● **ABOUT THIS EXERCISE**:
Return only the line containing "The image size is (1588, 1600)." and each line after it, exactly as written, through the end of the records.

(Records excerpted from a collection)
= = =
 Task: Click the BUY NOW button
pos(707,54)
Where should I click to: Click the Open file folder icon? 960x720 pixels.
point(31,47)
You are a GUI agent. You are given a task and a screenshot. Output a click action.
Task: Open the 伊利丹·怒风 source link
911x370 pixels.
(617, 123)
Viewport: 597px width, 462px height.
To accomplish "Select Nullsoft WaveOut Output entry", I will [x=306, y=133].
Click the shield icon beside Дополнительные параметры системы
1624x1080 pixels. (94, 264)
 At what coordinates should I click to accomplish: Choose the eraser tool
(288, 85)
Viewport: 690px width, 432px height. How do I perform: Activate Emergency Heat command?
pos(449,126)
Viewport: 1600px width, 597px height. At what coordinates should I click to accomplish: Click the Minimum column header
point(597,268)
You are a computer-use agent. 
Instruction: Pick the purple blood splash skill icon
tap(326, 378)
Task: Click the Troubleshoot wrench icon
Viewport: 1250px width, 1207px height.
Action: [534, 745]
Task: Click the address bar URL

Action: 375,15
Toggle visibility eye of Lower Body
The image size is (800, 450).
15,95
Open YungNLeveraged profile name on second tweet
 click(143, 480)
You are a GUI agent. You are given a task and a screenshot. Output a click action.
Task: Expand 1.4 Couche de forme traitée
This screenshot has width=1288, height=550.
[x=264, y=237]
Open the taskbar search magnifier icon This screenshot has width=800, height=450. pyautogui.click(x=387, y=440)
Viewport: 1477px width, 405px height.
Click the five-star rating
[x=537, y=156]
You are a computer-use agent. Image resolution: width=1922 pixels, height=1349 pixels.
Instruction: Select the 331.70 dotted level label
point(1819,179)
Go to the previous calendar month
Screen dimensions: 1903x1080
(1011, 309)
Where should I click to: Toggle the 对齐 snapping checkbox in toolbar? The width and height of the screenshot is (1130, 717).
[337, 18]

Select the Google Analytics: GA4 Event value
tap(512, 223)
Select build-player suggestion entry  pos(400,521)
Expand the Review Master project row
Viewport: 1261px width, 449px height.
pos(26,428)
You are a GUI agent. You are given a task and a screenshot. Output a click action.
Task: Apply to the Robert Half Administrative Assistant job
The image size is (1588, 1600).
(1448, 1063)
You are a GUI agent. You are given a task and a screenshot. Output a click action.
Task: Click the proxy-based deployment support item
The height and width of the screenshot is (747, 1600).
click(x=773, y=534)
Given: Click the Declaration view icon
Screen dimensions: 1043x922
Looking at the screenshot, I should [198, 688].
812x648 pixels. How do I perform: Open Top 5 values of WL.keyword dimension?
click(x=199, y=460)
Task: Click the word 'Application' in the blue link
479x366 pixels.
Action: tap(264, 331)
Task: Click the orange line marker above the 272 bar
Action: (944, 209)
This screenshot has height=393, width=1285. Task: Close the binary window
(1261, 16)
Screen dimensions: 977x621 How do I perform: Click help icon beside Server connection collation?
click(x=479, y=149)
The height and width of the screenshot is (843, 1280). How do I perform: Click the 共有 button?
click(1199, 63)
= = =
● **TASK RESULT**:
The image size is (1588, 1600).
(1448, 1063)
You are a GUI agent. You are given a task and a screenshot. Output a click action.
Task: Click the proxy-based deployment support item
The height and width of the screenshot is (747, 1600).
click(x=773, y=534)
Given: Click the Declaration view icon
Screen dimensions: 1043x922
Looking at the screenshot, I should [198, 688].
812x648 pixels. How do I perform: Open Top 5 values of WL.keyword dimension?
click(x=199, y=460)
Task: Click the word 'Application' in the blue link
479x366 pixels.
Action: tap(264, 331)
Task: Click the orange line marker above the 272 bar
Action: (944, 209)
This screenshot has height=393, width=1285. Task: Close the binary window
(1261, 16)
Screen dimensions: 977x621 How do I perform: Click help icon beside Server connection collation?
click(x=479, y=149)
The height and width of the screenshot is (843, 1280). How do I perform: Click the 共有 button?
click(1199, 63)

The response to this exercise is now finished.